Messina concludes that the future is bright for exports: "Entrepreneurial expectations as regards ordering trends point to a further improvement on the already excellent results of 2006, reaching record positivity during the second trimester of 2007, more favourable than ever before during the last four years."

The Middle East Market

The Middle East has a reputation for boasting an elusive mix of opportunities for international designers and manufacturers. It is still a relatively untouched market, and due to the lack of saturation by both regional and international companies the design industry is eager for more quality companies to enter the region. Furthermore, a relatively new market such as the GCC is more open to innovation, is willing to experiment and has the budget to do so than more established markets. This is why the Italian companies we canvassed expressed their interest in being part of this phenomenon of growth.

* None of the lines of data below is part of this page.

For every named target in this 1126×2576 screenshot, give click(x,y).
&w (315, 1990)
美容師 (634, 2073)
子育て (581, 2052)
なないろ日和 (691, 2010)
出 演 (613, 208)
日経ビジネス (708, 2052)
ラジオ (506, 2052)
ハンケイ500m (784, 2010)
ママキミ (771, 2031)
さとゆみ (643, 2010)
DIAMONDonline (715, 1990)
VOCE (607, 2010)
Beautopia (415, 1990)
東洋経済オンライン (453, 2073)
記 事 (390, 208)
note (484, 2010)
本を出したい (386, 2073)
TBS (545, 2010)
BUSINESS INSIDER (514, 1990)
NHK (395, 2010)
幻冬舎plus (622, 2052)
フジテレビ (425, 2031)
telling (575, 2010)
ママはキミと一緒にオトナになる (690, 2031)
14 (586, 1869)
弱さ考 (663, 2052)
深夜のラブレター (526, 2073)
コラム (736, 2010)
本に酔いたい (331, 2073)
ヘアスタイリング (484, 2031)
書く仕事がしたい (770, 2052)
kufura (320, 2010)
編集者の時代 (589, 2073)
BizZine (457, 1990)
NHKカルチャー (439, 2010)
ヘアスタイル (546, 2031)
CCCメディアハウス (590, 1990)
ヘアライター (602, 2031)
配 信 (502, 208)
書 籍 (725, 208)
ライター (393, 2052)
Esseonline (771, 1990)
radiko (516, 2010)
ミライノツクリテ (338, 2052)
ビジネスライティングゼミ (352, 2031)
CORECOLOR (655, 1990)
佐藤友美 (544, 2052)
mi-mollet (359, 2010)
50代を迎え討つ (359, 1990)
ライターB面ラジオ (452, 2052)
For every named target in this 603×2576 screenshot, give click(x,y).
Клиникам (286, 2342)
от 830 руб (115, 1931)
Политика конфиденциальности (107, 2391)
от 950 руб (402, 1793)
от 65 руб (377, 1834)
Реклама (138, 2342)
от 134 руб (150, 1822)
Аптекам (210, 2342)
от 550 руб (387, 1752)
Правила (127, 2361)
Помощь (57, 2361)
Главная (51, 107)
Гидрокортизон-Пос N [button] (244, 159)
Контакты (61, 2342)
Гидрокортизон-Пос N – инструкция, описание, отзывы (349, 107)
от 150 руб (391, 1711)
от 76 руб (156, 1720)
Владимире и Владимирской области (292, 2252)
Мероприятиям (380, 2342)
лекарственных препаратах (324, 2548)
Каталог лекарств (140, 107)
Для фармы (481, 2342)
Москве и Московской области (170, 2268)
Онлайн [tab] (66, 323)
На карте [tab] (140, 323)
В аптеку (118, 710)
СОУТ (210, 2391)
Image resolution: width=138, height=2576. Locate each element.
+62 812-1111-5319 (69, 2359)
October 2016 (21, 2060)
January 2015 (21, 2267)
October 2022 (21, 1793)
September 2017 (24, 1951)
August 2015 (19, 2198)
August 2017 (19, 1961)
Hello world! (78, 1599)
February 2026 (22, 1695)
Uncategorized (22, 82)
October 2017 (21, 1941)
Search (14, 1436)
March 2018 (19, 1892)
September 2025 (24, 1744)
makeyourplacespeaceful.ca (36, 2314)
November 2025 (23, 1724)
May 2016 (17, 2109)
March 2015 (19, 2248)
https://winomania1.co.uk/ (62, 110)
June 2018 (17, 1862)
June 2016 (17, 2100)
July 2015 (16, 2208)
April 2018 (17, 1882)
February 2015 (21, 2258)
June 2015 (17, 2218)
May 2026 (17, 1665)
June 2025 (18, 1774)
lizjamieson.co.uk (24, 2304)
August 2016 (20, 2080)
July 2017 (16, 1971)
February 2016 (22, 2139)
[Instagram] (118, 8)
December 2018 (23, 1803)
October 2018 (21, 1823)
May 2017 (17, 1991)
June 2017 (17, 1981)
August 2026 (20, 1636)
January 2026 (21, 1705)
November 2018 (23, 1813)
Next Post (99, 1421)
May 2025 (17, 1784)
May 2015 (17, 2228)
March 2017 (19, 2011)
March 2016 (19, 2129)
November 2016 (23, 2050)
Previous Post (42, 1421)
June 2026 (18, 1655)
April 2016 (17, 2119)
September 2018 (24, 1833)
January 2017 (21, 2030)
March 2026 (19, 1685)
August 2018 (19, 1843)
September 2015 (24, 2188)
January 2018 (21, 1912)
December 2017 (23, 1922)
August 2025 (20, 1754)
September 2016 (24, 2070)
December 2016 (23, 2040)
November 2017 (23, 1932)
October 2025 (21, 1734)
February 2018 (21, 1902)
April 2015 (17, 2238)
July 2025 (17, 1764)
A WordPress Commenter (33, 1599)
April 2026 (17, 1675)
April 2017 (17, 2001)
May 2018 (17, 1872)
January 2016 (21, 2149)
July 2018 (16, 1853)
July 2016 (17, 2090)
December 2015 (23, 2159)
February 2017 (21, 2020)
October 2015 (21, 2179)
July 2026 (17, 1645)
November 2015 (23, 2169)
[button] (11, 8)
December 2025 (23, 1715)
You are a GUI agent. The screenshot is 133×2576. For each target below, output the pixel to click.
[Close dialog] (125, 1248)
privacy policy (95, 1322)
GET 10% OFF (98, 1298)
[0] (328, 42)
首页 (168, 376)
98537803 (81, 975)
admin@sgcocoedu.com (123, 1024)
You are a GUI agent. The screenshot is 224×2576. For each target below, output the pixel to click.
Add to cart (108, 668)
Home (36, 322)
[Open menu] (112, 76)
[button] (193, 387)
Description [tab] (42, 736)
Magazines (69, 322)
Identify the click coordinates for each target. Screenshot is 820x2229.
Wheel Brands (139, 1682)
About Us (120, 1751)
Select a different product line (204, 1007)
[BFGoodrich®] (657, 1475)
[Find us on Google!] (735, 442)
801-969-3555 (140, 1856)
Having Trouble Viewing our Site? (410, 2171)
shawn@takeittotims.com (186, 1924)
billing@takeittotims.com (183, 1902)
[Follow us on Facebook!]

Cavalli, Ipe Cavalli Group says: "Dubai has now risen to a sort of incredible reference point in the Middle East as a worldwide attraction pole. Italian design, in all its higher expressions, finds in Dubai a more and more fertile ground." Simon Le Fort, export manager, Billiani agrees: "We constantly receive requests and enquiries from the burgeoning, booming growth markets that fringe the Persian Gulf. Dubai is a melting pot that has flavours and influences from each and every continent. Many projects have input from the eyes and brains of multi-national design teams."

Jaoude, Abensal, says that it is this diversity of the regional population that makes the area so exacting of taste: "What can be noticed is definitely a good progress in taste, specifically in Dubai. People have more knowledge about the latest trends and new technologies due to the fact that they travel a lot and visit international exhibitions."

Minotti points out that because 80% of Dubai's inhabitants are expatriots they have a hybrid of experiences and influences: "Doing business in the design world in Dubai means collecting experiences and needs that we have already met and experienced in New York, London, Milan and Moscow."

Claudio Damiani, area manager, Scavolini concludes that: "As one of the fastest developing areas in the world, the Middle East represents an enormous potential in terms of exports. Secondly, preferential business relationships have always existed between Italy and the Middle East, both for socio-cultural and political reasons. Luxury and large-scale spaces are two aspects that you have to consider while thinking of the Dubai market."

The timing seems to be right for Italy to export and for the UAE to import, the only other issue that needs resolving is posed by Bhambhani from La Murrina: "The Middle Eastern market is becoming more accustomed to accepting quality and innovation. However the most important point is not only the taste, but the education of the people in the research of quality and the refusal of copies." And if this happens and quality and originality are always demanded, then this will continue to be a very fruitful relationship.